Pull out every line below that holds the word "computer".

Segment Start: GIVEN DATA

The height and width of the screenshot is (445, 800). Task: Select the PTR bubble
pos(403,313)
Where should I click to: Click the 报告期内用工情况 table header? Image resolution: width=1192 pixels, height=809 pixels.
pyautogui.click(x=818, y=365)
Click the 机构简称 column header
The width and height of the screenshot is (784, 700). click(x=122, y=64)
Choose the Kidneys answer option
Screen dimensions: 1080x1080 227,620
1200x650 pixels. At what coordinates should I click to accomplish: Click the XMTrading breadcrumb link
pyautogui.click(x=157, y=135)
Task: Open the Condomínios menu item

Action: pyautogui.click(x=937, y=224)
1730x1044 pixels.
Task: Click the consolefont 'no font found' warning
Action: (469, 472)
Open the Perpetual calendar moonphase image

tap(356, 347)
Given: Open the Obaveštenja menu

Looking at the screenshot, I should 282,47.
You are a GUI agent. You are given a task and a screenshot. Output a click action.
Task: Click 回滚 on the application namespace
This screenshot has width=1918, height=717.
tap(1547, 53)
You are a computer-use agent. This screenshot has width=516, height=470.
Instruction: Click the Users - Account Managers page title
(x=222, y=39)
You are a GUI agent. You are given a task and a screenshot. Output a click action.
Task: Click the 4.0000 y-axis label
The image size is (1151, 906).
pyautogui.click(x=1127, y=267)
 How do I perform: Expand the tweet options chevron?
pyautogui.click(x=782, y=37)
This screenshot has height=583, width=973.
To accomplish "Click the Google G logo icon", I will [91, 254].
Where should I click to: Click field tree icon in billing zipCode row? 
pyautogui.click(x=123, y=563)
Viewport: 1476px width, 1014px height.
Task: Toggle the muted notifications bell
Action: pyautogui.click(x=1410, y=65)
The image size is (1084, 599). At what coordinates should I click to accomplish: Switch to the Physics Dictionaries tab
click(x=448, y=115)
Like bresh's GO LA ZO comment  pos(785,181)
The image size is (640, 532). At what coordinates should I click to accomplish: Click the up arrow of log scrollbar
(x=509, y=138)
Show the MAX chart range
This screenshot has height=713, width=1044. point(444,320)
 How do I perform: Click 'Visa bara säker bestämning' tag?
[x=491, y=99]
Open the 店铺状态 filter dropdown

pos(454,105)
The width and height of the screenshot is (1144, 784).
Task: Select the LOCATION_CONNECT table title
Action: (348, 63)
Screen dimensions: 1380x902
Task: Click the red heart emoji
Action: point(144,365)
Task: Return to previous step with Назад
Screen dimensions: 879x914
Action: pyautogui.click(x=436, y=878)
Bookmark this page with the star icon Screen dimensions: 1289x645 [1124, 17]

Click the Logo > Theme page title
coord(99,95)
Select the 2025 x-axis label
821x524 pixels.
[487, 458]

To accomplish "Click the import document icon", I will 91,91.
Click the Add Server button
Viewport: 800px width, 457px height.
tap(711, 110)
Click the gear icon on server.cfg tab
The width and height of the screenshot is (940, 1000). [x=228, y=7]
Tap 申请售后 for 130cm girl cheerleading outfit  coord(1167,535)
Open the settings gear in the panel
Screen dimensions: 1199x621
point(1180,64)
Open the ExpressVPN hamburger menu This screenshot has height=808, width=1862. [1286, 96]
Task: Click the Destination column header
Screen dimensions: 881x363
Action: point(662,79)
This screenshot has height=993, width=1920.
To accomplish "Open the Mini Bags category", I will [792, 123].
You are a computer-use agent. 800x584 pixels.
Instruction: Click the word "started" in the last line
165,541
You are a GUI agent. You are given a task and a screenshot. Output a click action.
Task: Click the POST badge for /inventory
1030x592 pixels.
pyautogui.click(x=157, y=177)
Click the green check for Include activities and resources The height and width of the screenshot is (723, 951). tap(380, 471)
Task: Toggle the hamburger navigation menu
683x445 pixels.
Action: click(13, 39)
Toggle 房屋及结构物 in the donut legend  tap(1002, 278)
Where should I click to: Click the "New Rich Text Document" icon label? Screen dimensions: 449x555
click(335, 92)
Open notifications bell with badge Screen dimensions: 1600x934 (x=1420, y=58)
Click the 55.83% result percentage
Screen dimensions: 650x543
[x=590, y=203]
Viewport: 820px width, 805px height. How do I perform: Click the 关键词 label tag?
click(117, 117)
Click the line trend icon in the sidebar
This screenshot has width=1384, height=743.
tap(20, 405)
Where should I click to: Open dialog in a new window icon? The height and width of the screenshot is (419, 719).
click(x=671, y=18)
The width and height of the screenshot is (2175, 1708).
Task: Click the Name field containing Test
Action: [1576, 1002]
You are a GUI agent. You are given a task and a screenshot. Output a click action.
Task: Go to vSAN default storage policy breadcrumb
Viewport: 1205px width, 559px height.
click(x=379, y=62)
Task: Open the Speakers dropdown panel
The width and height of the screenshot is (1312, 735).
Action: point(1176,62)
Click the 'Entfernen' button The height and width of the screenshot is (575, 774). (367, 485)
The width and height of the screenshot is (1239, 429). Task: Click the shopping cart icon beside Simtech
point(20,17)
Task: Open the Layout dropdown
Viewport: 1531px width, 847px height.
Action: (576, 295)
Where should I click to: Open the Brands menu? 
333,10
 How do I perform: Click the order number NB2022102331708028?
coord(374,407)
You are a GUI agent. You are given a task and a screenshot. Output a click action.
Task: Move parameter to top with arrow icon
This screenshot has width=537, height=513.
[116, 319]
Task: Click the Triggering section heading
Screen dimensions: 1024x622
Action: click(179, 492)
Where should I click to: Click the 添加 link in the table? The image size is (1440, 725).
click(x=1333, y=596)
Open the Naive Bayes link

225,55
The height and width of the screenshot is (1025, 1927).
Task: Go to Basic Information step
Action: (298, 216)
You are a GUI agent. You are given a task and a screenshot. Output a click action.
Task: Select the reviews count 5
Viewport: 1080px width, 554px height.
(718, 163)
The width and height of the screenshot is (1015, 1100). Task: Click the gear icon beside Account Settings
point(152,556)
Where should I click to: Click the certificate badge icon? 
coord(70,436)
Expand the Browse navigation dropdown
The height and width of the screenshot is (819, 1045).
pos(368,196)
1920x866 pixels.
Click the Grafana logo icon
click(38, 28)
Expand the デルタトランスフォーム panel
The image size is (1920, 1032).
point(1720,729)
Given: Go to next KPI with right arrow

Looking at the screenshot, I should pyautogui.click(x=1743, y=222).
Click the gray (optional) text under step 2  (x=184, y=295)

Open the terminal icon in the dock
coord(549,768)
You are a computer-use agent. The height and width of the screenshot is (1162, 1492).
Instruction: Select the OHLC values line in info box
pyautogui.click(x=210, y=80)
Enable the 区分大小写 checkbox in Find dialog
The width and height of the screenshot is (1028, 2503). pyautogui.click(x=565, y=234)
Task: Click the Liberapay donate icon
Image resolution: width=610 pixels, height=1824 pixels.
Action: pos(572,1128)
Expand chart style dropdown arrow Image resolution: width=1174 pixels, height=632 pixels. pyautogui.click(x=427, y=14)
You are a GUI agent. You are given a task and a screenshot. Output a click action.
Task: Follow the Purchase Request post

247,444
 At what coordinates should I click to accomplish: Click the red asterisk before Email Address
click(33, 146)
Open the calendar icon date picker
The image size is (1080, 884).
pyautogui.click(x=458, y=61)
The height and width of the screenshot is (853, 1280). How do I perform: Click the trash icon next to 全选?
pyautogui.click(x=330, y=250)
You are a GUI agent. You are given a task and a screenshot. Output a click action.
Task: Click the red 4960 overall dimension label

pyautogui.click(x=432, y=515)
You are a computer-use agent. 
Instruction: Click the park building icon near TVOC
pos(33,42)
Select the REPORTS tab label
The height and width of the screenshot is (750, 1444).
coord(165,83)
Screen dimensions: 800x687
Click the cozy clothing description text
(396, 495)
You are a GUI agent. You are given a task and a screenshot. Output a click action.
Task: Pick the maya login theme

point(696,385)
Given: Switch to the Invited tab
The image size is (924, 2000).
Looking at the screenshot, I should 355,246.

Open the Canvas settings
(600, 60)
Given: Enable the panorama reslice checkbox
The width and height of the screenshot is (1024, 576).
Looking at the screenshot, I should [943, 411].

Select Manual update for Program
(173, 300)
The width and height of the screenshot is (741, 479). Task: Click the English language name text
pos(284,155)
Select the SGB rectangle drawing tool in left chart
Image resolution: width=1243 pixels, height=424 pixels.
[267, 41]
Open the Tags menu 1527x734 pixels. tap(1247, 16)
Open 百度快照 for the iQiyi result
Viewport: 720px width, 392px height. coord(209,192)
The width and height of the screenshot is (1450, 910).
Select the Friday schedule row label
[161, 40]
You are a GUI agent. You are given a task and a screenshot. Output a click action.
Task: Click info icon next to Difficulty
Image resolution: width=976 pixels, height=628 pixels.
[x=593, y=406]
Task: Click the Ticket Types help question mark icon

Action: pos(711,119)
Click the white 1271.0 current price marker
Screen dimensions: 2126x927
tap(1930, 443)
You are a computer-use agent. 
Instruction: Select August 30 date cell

Segment End: GIVEN DATA

## RESPONSE AREA
You are a computer-use agent. This screenshot has width=516, height=470.
You are a computer-use agent. 800x584 pixels.
You are a computer-use agent. The height and width of the screenshot is (1162, 1492).
You are a computer-use agent. 
You are a computer-use agent. 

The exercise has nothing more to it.